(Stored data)
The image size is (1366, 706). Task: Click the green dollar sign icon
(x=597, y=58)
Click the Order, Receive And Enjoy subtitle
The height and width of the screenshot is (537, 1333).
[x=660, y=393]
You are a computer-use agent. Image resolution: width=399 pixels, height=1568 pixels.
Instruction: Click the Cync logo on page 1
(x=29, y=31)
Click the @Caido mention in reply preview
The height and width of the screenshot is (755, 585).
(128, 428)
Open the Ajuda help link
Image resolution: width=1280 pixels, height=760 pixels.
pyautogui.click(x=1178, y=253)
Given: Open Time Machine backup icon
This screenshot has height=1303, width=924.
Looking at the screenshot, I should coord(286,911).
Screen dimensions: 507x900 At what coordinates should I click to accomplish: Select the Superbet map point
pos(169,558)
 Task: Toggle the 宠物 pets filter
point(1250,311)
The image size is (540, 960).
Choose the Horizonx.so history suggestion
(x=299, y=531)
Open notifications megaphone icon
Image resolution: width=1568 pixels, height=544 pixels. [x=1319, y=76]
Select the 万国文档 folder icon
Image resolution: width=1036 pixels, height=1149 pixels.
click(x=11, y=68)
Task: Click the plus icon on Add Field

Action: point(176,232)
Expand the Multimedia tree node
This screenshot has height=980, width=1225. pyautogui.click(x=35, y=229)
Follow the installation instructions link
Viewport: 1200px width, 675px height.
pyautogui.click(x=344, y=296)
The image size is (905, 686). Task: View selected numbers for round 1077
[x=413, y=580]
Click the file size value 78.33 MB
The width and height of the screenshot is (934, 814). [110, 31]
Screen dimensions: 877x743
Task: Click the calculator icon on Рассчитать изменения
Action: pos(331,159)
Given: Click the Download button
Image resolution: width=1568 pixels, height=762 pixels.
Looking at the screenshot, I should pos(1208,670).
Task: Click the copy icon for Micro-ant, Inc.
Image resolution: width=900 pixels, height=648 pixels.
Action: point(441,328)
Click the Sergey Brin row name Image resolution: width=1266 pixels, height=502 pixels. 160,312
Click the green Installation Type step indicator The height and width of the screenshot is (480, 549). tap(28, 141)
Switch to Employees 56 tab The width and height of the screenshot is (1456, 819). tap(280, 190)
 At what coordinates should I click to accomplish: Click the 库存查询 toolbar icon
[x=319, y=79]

* [Instructions for the task]:
After finding the line that contains "Task: Click the copy icon for Micro-ant, Inc." in the records above, copy that line and each one after it exactly, through the final line.

* [The answer]:
Task: Click the copy icon for Micro-ant, Inc.
Image resolution: width=900 pixels, height=648 pixels.
Action: point(441,328)
Click the Sergey Brin row name Image resolution: width=1266 pixels, height=502 pixels. 160,312
Click the green Installation Type step indicator The height and width of the screenshot is (480, 549). tap(28, 141)
Switch to Employees 56 tab The width and height of the screenshot is (1456, 819). tap(280, 190)
 At what coordinates should I click to accomplish: Click the 库存查询 toolbar icon
[x=319, y=79]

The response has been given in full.